Build your own Skip-gram Embeddings and use them in a Neural Network
This tutorial covers different concepts related to neural networks with Sklearn and PyTorch. Neural networks have gained lots of attention in machine learning (ML) in the past decade with the development of deeper network architectures (known as deep learning).
These models have even surpassed human capabilities in different vision and natural language processing datasets. For example a neural network trained on the well-known ImageNet object recognition database tells the difference between different breeds of dog with an error rate of just 4.58%. For comparison, the typical human gets around 5%. Read more about this here.
In this tutorial, we will first see how easy it is to train multilayer perceptrons in Sklearn with the well-known handwritten dataset MNIST. Things will then get a bit more advanced with PyTorch. We will first train a network with four layers (deeper than the one we will use with Sklearn) to learn with the same dataset and then see a little bit on Bayesian (probabilistic) neural networks. This tutorial assumes some basic knowledge of python and neural networks.
If you are interested in the full code of this tutorial, download it from Maria’s Github here: https://github.com/mperezortiz/bayesianNNpytorch
Scikit-learn is a free software machine learning library for Python which makes unbelievably easy to train traditional ML models such as Support Vector Machines or Multilayer Perceptrons.
PyTorch is an open source machine learning library based on Torch, used for coding deep learning algorithms and primarily developed by Facebook's artificial intelligence research group.
Many people prefer PyTorch to TensorFlow. This is mainly because PyTorch allows for dynamic computational graphs (meaning that you can change the network architecture during running time, which is quite useful for certain neural network architectures) and it's very easy to learn (building ML models is actually very intuitive, as we will see).

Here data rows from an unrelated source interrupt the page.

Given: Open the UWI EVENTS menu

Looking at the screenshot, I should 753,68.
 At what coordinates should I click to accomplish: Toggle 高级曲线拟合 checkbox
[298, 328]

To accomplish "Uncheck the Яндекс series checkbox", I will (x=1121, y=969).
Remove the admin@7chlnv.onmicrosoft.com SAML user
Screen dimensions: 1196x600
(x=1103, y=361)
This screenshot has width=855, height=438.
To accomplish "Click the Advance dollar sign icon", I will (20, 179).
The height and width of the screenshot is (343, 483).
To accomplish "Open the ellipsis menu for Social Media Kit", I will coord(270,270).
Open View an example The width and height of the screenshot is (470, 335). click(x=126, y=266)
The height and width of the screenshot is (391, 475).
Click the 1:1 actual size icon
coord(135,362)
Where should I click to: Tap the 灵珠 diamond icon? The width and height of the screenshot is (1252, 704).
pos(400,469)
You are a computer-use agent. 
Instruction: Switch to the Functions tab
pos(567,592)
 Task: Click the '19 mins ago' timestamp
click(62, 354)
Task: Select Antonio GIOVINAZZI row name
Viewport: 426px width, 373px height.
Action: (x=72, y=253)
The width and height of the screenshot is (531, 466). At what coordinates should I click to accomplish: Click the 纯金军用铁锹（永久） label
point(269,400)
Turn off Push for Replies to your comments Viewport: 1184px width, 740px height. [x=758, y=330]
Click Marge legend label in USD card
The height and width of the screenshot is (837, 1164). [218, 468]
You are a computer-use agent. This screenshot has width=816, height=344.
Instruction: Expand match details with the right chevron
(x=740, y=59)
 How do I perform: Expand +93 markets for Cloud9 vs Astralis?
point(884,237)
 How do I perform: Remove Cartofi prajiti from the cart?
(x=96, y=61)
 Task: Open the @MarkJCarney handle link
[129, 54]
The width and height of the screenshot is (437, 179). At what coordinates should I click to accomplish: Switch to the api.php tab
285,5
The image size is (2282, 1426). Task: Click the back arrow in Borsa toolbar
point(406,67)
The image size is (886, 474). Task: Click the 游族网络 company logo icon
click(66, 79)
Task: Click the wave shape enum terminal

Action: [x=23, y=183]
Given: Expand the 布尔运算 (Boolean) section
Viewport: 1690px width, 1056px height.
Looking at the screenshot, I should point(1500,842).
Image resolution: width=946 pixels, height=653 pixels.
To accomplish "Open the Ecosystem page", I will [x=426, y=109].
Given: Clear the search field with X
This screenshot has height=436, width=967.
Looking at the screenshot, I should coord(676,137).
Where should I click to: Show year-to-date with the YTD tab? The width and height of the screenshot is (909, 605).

ML needs to account for uncertainty! Have you heard of probabilistic programming? It's a programming paradigm in which you can easily specify probabilistic models and perform inference on them. These languages greatly simplify the task of creating systems that handle uncertainty. For example, Pyro (from Uber AI Labs) enables flexible and expressive deep probabilistic modeling, unifying the best of modern deep learning and Bayesian modeling. And while we won't touch on probabilistic programming in this tutorial, you may want to know why probabilistic approaches are so needed in ML and why these languages are growing so quickly. The network we are going to build doesn't use probabilistic programming languages, but it's still probabilistic!
Anyway... let's get to it, shall we?
Let's start with Sklearn and then we will move to PyTorch and finally include some notions of PNNs into the equation...
The dataset we are going to use (MNIST) is still one of the most used benchmarks in computer vision tasks, where one needs to go from an image of a handwritten digit to the digit itself (0, 1, 2...). This could be done with a Convolutional Neural Network, which are the state-of-the-art method for discovering spatial patterns. However, to simplify this tutorial what we will do is to unroll/flatten the image into a vector (images are 28x28 pixels, which will result in a vector of size 784, where each element represents a pixel) and use a fully connected neural network.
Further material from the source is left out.